"Effects of Oral Citrulline on Protein Metabolism in Healthy Humans: a Prospective, Randomized, Double-blind , Cross-over Study" (Citrugrêle)

Phase 1

Completed

• Conditions: Healthy Subjects
• Interventions: Drug: placebo; Drug: citrulline

• Registration Number: NCT00756080
• Lead Sponsor: Nantes University Hospital

Brief Summary

The specific aim of this study is to determine whether oral citrulline administration enhances whole body protein synthesis in healthy humans in the postabsorptive state. Protein metabolism will be assessed using an intravenous infusion of stable isotope labeled leucine. The investigators hypothesize that citrulline supplementation will decrease leucine oxidation without altering proteolysis, and consequently stimulate protein synthesis .

Detailed Description

Not available

Study Timeline

• Study Start: 2008-09
• Study First Submitted: 2008-09-18
• Study First Submitted QC: 2008-09-18
• Study First Posted: 2008-09-19
• Status Verified: 2009-01
• Primary Completion: 2009-01
• Study Completion: 2009-01
• Last Update Submitted: 2010-03-08
• Last Update Posted: 2010-03-09

Recruitment & Eligibility

• Status: COMPLETED
• Sex: All
• Target Recruitment: 12

Inclusion Criteria

• Healthy adult between 18 and 45 years of age
• Absence of any earlier supplementation with citrulline, glutamine, ornithine a-ketoglutarate, or stimol®
• Absence of any treatment with anabolic agents during the month prior to inclusion in the study- No current artificial feeding (enteral or parenteral)
• No renal, cardiac, respiratory or hepatic insufficiency
• No chronic inflammatory disease (intestinal or other
• No current corticotherapy
• Fasting blood glucose below 6mmol/L (126 mg/dL)
• Body mass index between 19 and 24.9
• Patient able to understand benefits and risks of protocol
• Not pregnant, taking oral contraceptive measure if able to procreate
• Subject affiliated to French health insurance (Sécurité Sociale)
• Informed consent form signed
• No concomitant participation to another clinical trial, and compliance with the exclusion period required by law

Exclusion Criteria

• Subject not fulfilling inclusion criteria
• Subject mentioned in articles L1121-5 to L1121-8 of "code de la santé publique"
• Subject for whom the participation in this clinical trial would result, by cumulating stipends received for other clinical trials, in earning more than 4500 € within 12 consecutive months

Study & Design

• Study Type: INTERVENTIONAL
• Study Design: CROSSOVER

Arm && Interventions

Group	Intervention	Description
2	placebo	After receiving a 7-day oral supplementation with placebo, each subject will be admitted to the Clinical Investigation Unit for a half day, after an overnight fast,and will receive a 5-h intravenous infusion of L-\[1-13C\]leucine (i.e.; leucine labeled with 13C, a stable isotope of carbon) from 8 am to 1 pm.
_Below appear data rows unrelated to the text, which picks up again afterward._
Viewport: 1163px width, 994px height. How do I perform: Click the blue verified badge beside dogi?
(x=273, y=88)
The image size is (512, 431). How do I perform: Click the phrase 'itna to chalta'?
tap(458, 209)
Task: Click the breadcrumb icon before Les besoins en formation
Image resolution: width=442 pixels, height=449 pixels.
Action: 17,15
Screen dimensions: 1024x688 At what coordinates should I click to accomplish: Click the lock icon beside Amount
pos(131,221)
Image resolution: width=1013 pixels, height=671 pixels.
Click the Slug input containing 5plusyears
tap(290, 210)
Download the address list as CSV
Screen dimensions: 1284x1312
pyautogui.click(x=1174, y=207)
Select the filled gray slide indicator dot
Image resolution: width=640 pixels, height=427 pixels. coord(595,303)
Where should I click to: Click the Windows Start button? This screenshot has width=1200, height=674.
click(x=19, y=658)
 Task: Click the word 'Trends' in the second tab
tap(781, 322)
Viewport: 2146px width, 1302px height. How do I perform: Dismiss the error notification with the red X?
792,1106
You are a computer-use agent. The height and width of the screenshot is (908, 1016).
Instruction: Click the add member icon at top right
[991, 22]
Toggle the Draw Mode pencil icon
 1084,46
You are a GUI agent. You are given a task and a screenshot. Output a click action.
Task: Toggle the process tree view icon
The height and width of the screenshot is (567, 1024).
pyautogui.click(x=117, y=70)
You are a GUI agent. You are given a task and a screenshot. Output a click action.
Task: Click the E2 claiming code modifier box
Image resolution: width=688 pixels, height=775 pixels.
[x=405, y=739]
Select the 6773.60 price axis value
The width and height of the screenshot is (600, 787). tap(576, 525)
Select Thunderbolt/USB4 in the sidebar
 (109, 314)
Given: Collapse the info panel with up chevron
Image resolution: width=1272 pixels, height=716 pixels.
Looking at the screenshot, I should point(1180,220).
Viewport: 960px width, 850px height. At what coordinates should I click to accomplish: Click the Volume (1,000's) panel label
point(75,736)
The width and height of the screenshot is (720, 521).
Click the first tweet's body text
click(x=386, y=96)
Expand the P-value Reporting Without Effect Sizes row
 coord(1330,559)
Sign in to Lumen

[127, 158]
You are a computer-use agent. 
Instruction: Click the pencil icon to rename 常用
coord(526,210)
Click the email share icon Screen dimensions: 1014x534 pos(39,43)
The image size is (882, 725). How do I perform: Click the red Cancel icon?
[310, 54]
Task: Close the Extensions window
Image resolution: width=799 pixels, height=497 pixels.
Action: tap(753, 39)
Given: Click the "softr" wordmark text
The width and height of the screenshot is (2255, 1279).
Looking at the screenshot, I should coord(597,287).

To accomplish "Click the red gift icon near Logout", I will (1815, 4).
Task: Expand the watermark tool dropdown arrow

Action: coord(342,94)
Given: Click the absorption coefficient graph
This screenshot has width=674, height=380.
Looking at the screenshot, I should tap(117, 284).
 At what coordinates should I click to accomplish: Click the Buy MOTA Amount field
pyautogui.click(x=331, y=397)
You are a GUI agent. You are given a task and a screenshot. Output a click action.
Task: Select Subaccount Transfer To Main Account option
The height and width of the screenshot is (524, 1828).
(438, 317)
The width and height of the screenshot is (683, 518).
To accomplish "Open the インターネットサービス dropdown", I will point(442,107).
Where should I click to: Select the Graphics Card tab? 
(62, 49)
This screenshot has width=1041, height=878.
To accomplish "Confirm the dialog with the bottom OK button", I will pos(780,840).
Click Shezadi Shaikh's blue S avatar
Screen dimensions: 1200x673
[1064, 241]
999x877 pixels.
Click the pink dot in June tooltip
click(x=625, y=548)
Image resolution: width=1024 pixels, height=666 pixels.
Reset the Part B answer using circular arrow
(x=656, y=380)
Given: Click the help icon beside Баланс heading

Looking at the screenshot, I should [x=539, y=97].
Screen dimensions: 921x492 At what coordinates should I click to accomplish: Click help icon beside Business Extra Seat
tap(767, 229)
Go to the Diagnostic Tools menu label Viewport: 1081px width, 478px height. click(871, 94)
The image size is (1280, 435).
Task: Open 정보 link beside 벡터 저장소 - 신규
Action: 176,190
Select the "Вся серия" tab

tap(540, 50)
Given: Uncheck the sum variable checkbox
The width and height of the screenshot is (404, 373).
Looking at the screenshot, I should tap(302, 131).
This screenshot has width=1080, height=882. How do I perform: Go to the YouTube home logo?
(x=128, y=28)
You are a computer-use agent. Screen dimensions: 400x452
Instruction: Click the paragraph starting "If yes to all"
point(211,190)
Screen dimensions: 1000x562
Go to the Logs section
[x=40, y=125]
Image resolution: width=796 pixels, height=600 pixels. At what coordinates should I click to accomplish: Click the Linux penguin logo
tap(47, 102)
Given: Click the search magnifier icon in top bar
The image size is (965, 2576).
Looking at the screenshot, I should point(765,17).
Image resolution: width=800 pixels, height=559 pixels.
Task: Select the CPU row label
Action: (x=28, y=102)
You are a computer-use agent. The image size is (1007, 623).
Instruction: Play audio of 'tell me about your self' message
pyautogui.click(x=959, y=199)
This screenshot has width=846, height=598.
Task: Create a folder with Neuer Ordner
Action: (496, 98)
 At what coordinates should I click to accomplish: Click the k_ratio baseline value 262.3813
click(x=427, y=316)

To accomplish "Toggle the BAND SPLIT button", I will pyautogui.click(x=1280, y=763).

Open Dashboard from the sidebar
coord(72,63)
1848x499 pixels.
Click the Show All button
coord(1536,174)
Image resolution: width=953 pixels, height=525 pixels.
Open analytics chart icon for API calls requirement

At regular intervals throughout the isotope infusion, blood will be obtained to measure 13C-enrichment in plasma a-keto-isocaproate, the keto acid of leucine, using gas chromatography-mas spectrometry. Simultaneously, 13C-enrichment will be measured in aliquots of expired air CO2 using isotope ratio mass spectrometry, and total CO2 production (VCO2) will be measured using direct calorimetry, respectively. The subject will then leave the hospital, take no treatment for13 days (wash-out period). The study will then be repeated a second time in an identical fashion, after a second 7-day period of oral supplementation with citrulline, as a cross-over study design will be used.
1	citrulline	After receiving a 7-day oral supplementation with citrulline, each subject will be admitted to the Clinical Investigation Unit for a half day, after an overnight fast,and will receive a 5-h intravenous infusion of L-\[1-13C\]leucine (i.e.; leucine labeled with 13C, a stable isotope of carbon) from 8 am to 1 pm. At regular intervals throughout the isotope infusion, blood will be obtained to measure 13C-enrichment in plasma a-keto-isocaproate, the keto acid of leucine, using gas chromatography-mas spectrometry. Simultaneously, 13C-enrichment will be measured in aliquots of expired air CO2 using isotope ratio mass spectrometry, and total CO2 production (VCO2) will be measured using direct calorimetry, respectively. The subject will then leave the hospital, take no treatment for13 days (wash-out period). The study will then be repeated a second time in an identical fashion, after a second 7-day period of oral supplementation with placebo, as a cross-over study design will be used.

Primary Outcome Measures

Name	Time	Method
To determine whether oral citrulline administration enhances whole body protein synthesis in healthy humans in the psotabsorptive state, as measured using an intravenous infusion of stable isotope labeled leucine

Secondary Outcome Measures

Name	Time	Method
Using a 12-h urine collection, to confirm the positive effect of oral citrulline administration on nitrogen balance observed in preliminary studies (Rougé et al, Am J Physiol 293:G1061, 2007)
To determine whether the putative protein anabolic effect of citrulline is mediated by insulin or insulin-like-growth factor 1 (IGF-1), based on measurement of their plasma concentrations

Trial Locations

Locations (1)

CHU Nantes; 🇫🇷 Nantes, France